Like the rest of life, there are many misnomers associated with the culinary world. For example, head cheese is not a queso in the slightest and sweet breads are most certainly not a flaky pastry. Perhaps one of the greatest offenders of comida misrepresentation is the concept of Mongolian BBQ, which is neither from Mongolia (it was created in Taiwan in the 70's) or a BBQ (much closer to a stir fry). This is not to say a false label is a bad thing, in fact who doesn't love ambitiously loading up their bowl trying hard not to make the inevitable mess on the way over to the iron griddle? Today, K and I (along with baby Z) took a stroll up to Gobi on Sunset Blvd. for a taste of good old fashioned yurt cooking.
The process starts (like all things delicioso) with meat: semi frozen thin slices of all natural pollo, lamb, carne, and pork.

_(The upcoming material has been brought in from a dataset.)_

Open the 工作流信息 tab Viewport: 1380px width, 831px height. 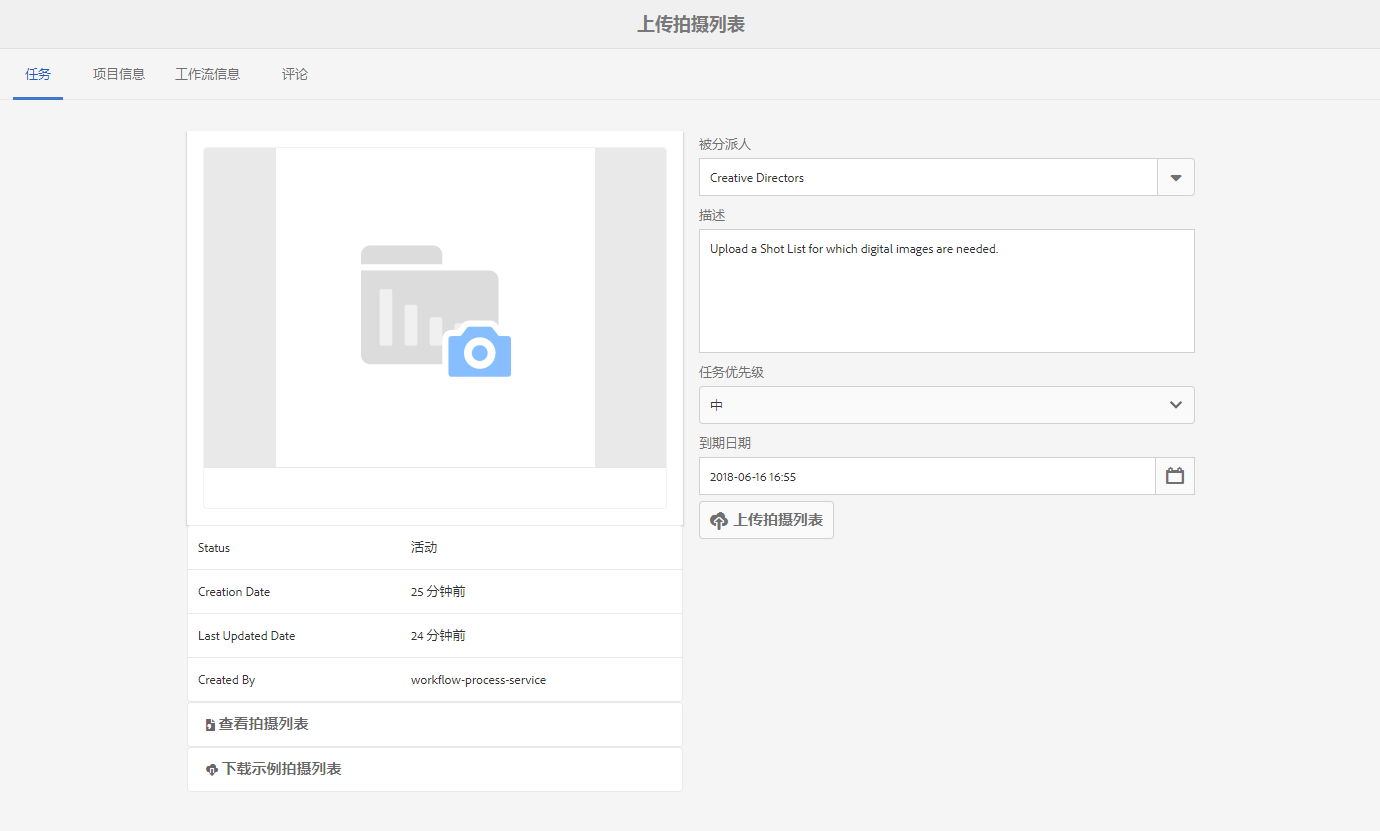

Next come the fresh veggies: locally sourced produce with standouts like spinach, jalapenos, and butternut squash. Mash it down and move over to the canned veggie (baby corn, water chestnuts, etc.) and sauce bar. Like most Mongol Q spots Gobi has recommended sauce mixtures that steer the creator towards a designated flavor. I tend to disregard this advice and just go at it helter skelter: smoked oyster sauce, lemongrass, garlic oil, spicy sauce, and lemon juice. Last but not least comes the noodle mound. Heap up as much as you can and then it's off to the races.